** Excerpt follows **

I know what you are thinking: “If there really are 10 benefits happy crafters enjoy, why would they seldom reveal them?”
That is what I thought, too. I have asked crafters what they get out of their craft, but they usually shrug and say, “It’s something to do; or It gets me off the phone; or I like puttering around in craft stores.”
Really? A craft is not just something you do to keep from being bored.
A craft can be defined as an “activity that involves making something in a skillful way by using your hands” or “a job or activity that requires special skill.”
“craft.” Merriam-Webster.com. 2019.
https://www.merriam-webster.com (10 August 2019).
The definition alone provides a very good reason to enjoy a craft, but other reasons exist, too – and many crafters enjoy their crafts more once they understand the benefits. For example:
“Crafts make us feel rooted, give us a sense of belonging, and connect us with our history. Our ancestors used to create these crafts out of necessity, and now we do them for fun, to make money and to express ourselves.”
~ Phyllis George
Phyllis George (Miss America 1971, Miss Texas 1970, an American actress, a businesswoman, a former sportscaster, and Kentucky’s First Lady from 1979 to 1983) gives us a glimpse into some of the benefits happy crafters enjoy.
The benefits of connecting with history and giving a sense of belonging account for the enjoyment of candle dipping, the craft shown in the photo above. Making candles by dipping requires special skills and much practice, but the girl can imagine she is working with her ancestors, doing for fun and enjoyment what they did out of necessity.
Woodcarving, hand weaving, whittling, spinning wool, leatherwork, knitting, flower arranging, painting, writing, pottery – many crafts can connect us with history.
Even if you hate history, though, you are sure to want the 10 benefits happy crafters enjoy – even though they seldom reveal them.
The 10 Benefits
Here are the 10 benefits in alphabetical order, discussed below the list.
1. ease stress
2. help others
3. improve mental health
4. improve physical health
5. increase happiness
6. nurture children
7. protect brain
8. reduce depression
9. save money
10. strengthen family ties
Have you ever watched a crafter focus intently on carefully producing an object? Such focus can ease stress. You cannot focus on daily tasks and the craft at the same time. Shift your focus to the chosen craft, and that focus can ease stress and help you relax.

** End of Excerpt **

Required actions.
1. In the passage on crafting benefits, during which years was Phyllis George Kentucky's First Lady?
2. List every title or role that the passage on crafting benefits gives for Phyllis George.

** Data to examine follows **

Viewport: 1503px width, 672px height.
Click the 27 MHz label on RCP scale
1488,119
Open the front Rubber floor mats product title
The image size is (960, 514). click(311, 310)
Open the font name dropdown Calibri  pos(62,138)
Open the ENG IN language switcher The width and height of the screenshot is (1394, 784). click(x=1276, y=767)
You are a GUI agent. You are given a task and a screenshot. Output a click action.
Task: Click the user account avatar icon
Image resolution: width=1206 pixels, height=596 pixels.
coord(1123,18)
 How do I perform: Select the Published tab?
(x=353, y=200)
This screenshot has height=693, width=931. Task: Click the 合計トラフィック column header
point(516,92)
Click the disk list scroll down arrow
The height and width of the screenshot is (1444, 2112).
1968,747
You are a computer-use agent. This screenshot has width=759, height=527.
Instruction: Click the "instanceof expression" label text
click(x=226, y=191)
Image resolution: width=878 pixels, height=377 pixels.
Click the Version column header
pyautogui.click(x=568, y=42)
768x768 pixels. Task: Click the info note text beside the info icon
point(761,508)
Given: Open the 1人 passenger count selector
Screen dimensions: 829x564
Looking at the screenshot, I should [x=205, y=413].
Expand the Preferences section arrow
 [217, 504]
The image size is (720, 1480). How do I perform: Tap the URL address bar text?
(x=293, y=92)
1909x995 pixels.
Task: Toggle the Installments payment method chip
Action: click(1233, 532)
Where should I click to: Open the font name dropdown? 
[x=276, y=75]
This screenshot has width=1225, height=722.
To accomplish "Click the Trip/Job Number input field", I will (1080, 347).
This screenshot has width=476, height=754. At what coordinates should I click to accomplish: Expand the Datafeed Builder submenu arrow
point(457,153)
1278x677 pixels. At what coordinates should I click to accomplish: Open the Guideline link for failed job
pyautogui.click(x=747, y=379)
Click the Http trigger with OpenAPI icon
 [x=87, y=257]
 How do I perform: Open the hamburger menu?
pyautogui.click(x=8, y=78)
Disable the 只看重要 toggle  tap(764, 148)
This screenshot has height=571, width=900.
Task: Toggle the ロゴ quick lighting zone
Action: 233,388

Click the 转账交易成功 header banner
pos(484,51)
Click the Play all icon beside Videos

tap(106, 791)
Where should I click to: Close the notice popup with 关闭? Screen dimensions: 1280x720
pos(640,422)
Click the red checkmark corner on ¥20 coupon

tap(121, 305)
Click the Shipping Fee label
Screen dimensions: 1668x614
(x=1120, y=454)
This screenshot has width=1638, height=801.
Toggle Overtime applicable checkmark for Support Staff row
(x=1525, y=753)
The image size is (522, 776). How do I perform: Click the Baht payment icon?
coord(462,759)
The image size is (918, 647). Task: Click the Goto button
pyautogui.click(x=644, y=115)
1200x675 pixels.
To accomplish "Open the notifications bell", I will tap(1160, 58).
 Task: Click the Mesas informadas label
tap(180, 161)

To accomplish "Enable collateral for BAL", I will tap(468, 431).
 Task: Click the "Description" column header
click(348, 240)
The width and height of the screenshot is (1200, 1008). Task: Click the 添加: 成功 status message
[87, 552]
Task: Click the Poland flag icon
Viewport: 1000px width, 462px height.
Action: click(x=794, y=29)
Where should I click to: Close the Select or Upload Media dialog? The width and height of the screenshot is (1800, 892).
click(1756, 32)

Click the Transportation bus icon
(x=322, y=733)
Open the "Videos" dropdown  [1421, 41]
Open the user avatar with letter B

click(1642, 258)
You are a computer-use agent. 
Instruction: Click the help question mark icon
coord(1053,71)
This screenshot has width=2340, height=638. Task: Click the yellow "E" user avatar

** End of Data to examine **

Answers to the problems.
1. From 1979 to 1983.

2.
- Miss America 1971
- Miss Texas 1970
- American actress
- businesswoman
- former sportscaster
- Kentucky's First Lady from 1979 to 1983